E isso é conseguido "valorizando as competências dos recursos, as dinâmicas dos agentes económicos (públicos e privados) e os recursos "intrínsecos" regionais, como a qualidade de vida, o sol, o bem estar, a dieta mediterrânica, a proximidade de recursos estratégicos (aeroporto internacional, proximidade dos portos de Faro, Portimão e Sines)".

" O potencial existe e é reconhecido, bem como um crescente número de casos de sucesso e boas práticas que importa replicar", explica Hugo Barros.

“Penso que será inevitável que o Algarve se torne um centro e pólo de inovação”, defende Miguel Coquet, mas, apesar de existir alguma procura de empresas europeias que preferem o Algarve em vez de Lisboa ou Porto como centro de produção, o freelancer diz que “a nível governamental ou institucional ainda não existe uma concertação nesse sentido”.

Para Miguel Coquet, “Lisboa e Porto são grandes centros urbanos, com uma concentração muito maior de população, investimento, capital e talento, numa quantidade com que não conseguimos competir”, desabafa.

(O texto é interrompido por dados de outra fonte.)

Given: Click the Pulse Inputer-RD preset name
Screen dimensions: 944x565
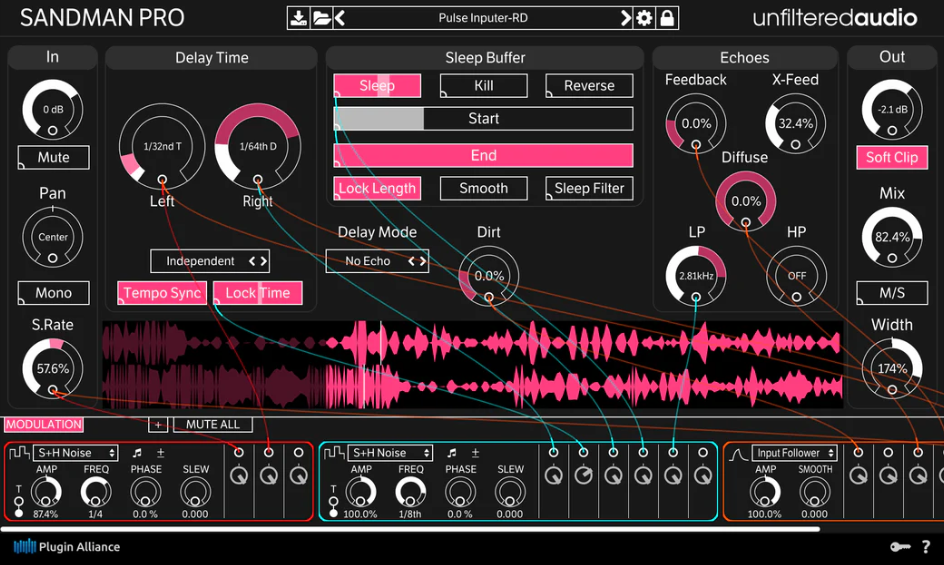Looking at the screenshot, I should (483, 18).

Contudo, a região do Algarve tem outros trunfos que estes centros não têm como uma melhor qualidade de vida, habitação mais acessível e infraestruturas semelhantes (universidade, transportes e ligações aéreas diretas à maiorias das capitais europeias).

“Não tenho dúvida que cada vez mais, à luz das novas dinâmicas de trabalho, estas valências serão ainda mais atraentes do que já são hoje. A esse nível, não sei é se Lisboa e Porto podem realmente competir com o Algarve”, desafia Miguel Coquet.